## ABOUT THIS EXERCISE
Take the data below and repeat it exactly.

## DATA PROVIDED
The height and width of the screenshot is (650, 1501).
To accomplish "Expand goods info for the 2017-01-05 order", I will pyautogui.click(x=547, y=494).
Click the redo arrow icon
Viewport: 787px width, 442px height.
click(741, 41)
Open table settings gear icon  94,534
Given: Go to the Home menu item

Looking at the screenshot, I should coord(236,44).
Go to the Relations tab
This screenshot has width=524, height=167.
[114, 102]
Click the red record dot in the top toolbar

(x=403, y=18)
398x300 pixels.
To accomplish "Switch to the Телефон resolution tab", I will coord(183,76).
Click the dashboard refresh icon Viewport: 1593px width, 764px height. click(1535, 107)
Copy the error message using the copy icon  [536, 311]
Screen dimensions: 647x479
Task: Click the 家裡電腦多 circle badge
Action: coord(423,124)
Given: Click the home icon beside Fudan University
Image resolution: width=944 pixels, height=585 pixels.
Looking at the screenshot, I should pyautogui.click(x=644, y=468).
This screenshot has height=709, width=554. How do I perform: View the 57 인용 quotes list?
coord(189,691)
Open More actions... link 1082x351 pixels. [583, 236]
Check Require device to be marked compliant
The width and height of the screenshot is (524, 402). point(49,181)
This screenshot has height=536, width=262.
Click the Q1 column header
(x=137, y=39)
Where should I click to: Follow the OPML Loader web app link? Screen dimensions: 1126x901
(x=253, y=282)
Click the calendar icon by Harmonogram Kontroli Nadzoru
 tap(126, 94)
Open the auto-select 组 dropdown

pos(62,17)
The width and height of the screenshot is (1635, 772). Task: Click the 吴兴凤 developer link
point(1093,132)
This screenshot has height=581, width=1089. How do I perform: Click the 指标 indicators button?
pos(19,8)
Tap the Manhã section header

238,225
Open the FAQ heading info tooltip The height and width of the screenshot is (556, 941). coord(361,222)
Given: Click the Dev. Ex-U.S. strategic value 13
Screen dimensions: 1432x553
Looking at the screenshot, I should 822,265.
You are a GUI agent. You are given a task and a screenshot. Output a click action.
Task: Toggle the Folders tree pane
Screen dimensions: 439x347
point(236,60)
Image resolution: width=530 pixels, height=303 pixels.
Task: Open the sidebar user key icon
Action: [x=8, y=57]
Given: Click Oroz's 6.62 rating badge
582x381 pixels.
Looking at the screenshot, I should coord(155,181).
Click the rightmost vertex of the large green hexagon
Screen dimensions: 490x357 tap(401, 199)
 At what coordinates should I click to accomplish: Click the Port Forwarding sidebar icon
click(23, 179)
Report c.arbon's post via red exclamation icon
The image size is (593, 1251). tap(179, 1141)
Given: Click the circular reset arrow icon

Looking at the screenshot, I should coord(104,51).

## RESULT
The height and width of the screenshot is (650, 1501).
To accomplish "Expand goods info for the 2017-01-05 order", I will pyautogui.click(x=547, y=494).
Click the redo arrow icon
Viewport: 787px width, 442px height.
click(741, 41)
Open table settings gear icon  94,534
Given: Go to the Home menu item

Looking at the screenshot, I should coord(236,44).
Go to the Relations tab
This screenshot has width=524, height=167.
[114, 102]
Click the red record dot in the top toolbar

(x=403, y=18)
398x300 pixels.
To accomplish "Switch to the Телефон resolution tab", I will coord(183,76).
Click the dashboard refresh icon Viewport: 1593px width, 764px height. click(1535, 107)
Copy the error message using the copy icon  [536, 311]
Screen dimensions: 647x479
Task: Click the 家裡電腦多 circle badge
Action: coord(423,124)
Given: Click the home icon beside Fudan University
Image resolution: width=944 pixels, height=585 pixels.
Looking at the screenshot, I should pyautogui.click(x=644, y=468).
This screenshot has height=709, width=554. How do I perform: View the 57 인용 quotes list?
coord(189,691)
Open More actions... link 1082x351 pixels. [583, 236]
Check Require device to be marked compliant
The width and height of the screenshot is (524, 402). point(49,181)
This screenshot has height=536, width=262.
Click the Q1 column header
(x=137, y=39)
Where should I click to: Follow the OPML Loader web app link? Screen dimensions: 1126x901
(x=253, y=282)
Click the calendar icon by Harmonogram Kontroli Nadzoru
 tap(126, 94)
Open the auto-select 组 dropdown

pos(62,17)
The width and height of the screenshot is (1635, 772). Task: Click the 吴兴凤 developer link
point(1093,132)
This screenshot has height=581, width=1089. How do I perform: Click the 指标 indicators button?
pos(19,8)
Tap the Manhã section header

238,225
Open the FAQ heading info tooltip The height and width of the screenshot is (556, 941). coord(361,222)
Given: Click the Dev. Ex-U.S. strategic value 13
Screen dimensions: 1432x553
Looking at the screenshot, I should 822,265.
You are a GUI agent. You are given a task and a screenshot. Output a click action.
Task: Toggle the Folders tree pane
Screen dimensions: 439x347
point(236,60)
Image resolution: width=530 pixels, height=303 pixels.
Task: Open the sidebar user key icon
Action: [x=8, y=57]
Given: Click Oroz's 6.62 rating badge
582x381 pixels.
Looking at the screenshot, I should coord(155,181).
Click the rightmost vertex of the large green hexagon
Screen dimensions: 490x357 tap(401, 199)
 At what coordinates should I click to accomplish: Click the Port Forwarding sidebar icon
click(23, 179)
Report c.arbon's post via red exclamation icon
The image size is (593, 1251). tap(179, 1141)
Given: Click the circular reset arrow icon

Looking at the screenshot, I should coord(104,51).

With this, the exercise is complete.